Several attendees indicated their organizations have no singular owner of resiliency. One attendee stated business units work collegiately but not always in the same way, and that central IT ends up taking the brunt of the ownership. Another attendee said they have tons of teams and their focus is to give developers the full visibility all the way through the infrastructure.

Also, a big part of understanding your resiliency is how you test it. Real time resiliency testing needs to be conducted. Todd stated you really need an active testing program (ex., pull the plug, fail a network link). Attendees concurred that testing is a challenge. One attendee indicated their disaster recovery team conducts modeling for testing applications virtually. Another indicated they have not gotten to application testing, but they are presently using mapping of applications to prove resiliency.

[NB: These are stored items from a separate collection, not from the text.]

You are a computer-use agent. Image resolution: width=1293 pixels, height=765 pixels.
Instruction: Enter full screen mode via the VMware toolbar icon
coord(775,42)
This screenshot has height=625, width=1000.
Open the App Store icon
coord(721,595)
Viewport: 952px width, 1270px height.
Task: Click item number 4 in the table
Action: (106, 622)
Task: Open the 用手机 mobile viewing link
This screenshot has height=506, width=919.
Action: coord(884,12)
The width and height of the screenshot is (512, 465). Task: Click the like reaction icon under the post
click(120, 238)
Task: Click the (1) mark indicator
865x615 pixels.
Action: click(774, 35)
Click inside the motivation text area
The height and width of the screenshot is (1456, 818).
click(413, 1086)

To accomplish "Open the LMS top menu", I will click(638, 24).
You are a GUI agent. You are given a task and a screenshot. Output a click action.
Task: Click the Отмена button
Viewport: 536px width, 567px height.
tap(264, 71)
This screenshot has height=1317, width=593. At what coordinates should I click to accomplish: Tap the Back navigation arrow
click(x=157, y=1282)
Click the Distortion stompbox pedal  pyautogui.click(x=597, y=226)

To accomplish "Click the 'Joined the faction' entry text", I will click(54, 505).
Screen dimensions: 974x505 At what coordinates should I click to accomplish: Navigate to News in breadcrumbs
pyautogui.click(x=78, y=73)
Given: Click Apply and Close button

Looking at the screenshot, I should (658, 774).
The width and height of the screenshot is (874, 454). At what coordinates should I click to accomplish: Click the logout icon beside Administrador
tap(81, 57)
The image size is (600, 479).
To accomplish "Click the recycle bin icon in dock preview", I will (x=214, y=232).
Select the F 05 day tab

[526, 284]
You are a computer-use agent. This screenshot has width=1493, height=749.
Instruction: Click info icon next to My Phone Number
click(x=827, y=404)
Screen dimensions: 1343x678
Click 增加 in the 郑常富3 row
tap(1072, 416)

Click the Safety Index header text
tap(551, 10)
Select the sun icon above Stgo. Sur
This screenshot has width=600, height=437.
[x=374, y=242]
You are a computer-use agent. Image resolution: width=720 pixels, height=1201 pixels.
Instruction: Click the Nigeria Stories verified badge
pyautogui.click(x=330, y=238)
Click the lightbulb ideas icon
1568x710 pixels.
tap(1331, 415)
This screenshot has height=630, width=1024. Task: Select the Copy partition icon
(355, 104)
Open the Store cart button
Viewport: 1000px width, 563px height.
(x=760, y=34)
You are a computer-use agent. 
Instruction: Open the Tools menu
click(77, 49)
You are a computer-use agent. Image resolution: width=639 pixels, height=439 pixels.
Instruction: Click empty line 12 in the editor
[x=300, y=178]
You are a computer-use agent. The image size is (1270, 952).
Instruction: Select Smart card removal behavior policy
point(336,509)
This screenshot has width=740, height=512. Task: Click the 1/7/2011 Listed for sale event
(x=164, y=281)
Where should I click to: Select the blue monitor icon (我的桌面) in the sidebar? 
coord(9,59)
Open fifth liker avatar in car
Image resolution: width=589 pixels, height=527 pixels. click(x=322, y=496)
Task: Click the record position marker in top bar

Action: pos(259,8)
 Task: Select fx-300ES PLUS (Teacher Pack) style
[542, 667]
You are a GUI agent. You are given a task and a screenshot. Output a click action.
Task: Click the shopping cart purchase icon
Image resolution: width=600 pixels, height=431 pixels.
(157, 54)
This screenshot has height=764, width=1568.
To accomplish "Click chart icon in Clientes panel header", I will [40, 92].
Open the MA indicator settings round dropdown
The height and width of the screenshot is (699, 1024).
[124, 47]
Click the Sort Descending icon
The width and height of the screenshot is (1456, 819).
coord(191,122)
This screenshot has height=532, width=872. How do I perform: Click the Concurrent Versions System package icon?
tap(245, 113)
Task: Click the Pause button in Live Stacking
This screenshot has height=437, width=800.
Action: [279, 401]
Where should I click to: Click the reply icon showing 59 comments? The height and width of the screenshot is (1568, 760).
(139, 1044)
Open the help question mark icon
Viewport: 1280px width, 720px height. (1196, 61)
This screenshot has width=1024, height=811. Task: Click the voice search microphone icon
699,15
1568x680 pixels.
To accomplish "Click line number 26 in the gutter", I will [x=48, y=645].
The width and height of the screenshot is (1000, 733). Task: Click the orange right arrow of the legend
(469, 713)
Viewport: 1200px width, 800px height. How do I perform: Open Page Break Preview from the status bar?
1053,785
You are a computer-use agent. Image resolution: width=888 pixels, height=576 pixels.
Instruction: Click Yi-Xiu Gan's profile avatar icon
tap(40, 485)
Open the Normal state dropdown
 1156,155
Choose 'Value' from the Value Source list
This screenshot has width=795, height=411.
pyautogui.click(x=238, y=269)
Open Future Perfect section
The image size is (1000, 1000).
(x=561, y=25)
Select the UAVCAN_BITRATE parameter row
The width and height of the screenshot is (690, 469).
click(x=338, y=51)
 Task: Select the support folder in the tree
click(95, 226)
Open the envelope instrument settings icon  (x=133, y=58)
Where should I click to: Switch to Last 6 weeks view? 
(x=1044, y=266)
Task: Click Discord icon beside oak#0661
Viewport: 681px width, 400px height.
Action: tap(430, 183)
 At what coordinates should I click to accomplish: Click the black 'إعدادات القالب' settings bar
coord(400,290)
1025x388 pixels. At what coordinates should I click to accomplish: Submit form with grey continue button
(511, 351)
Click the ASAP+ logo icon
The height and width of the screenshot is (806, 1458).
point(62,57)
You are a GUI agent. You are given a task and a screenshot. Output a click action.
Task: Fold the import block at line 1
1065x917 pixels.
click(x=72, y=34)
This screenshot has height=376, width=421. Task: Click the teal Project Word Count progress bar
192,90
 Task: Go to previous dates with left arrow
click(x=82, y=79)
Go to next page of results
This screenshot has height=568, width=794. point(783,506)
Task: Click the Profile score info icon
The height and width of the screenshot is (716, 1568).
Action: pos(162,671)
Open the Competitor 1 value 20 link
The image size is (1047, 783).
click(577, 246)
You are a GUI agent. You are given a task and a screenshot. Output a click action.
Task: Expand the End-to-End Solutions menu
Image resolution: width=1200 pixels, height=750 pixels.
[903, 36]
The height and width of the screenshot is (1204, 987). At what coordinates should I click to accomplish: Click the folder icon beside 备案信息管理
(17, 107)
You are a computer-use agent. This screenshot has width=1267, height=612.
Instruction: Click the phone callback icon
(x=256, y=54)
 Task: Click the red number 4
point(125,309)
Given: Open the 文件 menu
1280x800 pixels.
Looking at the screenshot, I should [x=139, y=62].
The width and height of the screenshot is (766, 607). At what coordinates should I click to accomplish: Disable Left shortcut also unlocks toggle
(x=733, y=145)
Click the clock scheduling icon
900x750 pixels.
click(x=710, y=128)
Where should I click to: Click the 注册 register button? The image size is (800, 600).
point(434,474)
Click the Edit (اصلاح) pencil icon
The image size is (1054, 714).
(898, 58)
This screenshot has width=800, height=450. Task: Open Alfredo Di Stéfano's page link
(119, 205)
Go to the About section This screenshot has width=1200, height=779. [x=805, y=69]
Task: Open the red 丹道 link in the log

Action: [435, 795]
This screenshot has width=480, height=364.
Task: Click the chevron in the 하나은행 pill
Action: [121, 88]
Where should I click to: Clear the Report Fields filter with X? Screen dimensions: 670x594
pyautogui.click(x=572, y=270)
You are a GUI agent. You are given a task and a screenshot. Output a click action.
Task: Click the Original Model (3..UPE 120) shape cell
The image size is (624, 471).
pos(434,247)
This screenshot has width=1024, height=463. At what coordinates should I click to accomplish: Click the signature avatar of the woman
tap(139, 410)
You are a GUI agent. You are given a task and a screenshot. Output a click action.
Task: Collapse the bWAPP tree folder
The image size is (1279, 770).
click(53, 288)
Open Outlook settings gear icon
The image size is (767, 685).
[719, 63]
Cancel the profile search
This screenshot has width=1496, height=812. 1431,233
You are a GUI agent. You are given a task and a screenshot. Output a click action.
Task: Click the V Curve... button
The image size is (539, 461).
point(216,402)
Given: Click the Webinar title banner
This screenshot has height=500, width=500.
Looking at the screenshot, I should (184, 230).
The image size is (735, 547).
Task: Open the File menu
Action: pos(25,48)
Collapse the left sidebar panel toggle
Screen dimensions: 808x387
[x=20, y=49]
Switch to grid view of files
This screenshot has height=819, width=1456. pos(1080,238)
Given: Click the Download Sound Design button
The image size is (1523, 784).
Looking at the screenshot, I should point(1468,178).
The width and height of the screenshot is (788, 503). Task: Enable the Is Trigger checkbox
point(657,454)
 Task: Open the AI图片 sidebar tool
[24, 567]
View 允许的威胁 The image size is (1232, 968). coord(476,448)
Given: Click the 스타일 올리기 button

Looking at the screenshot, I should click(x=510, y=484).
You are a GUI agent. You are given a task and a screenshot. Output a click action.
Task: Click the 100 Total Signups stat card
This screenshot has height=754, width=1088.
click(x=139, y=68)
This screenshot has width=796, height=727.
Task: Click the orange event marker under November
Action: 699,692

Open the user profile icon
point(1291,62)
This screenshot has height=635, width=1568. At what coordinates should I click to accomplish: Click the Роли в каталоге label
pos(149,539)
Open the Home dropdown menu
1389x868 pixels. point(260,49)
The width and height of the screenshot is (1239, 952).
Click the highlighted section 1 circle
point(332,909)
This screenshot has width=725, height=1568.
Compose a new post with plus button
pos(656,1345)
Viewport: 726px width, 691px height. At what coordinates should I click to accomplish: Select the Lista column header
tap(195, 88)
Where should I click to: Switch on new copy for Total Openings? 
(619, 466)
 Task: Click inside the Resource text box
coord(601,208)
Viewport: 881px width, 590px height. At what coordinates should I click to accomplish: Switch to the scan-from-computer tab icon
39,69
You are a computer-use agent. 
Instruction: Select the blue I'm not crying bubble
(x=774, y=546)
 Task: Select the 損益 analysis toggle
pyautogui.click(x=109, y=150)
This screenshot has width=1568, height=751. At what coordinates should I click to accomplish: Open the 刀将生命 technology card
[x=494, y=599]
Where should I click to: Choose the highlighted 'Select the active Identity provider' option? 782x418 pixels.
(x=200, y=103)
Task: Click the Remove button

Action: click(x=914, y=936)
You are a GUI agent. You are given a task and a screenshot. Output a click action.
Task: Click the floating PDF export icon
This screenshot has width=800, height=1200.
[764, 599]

Todd then summarized the session by saying with all the hybrid IT, getting your arms around all the pieces that make up end-to-end service delivery is the biggest challenge - how does the service function as a complex system, handle individual failures, and not impact the end-user. What Uptime Institute is seeing across the board is that everyone seems to be thinking about this concept of digital resiliency. End-to-end digital resiliency is starting to be pursued by organizations, but it is not yet a mature discipline. When outages occur, for the most part executives are blindsided. The industry needs to be proactive by having a structure in the company to address how applications truly function end-to-end, testing included. And lastly, there needs to be a defined owner for application resiliency.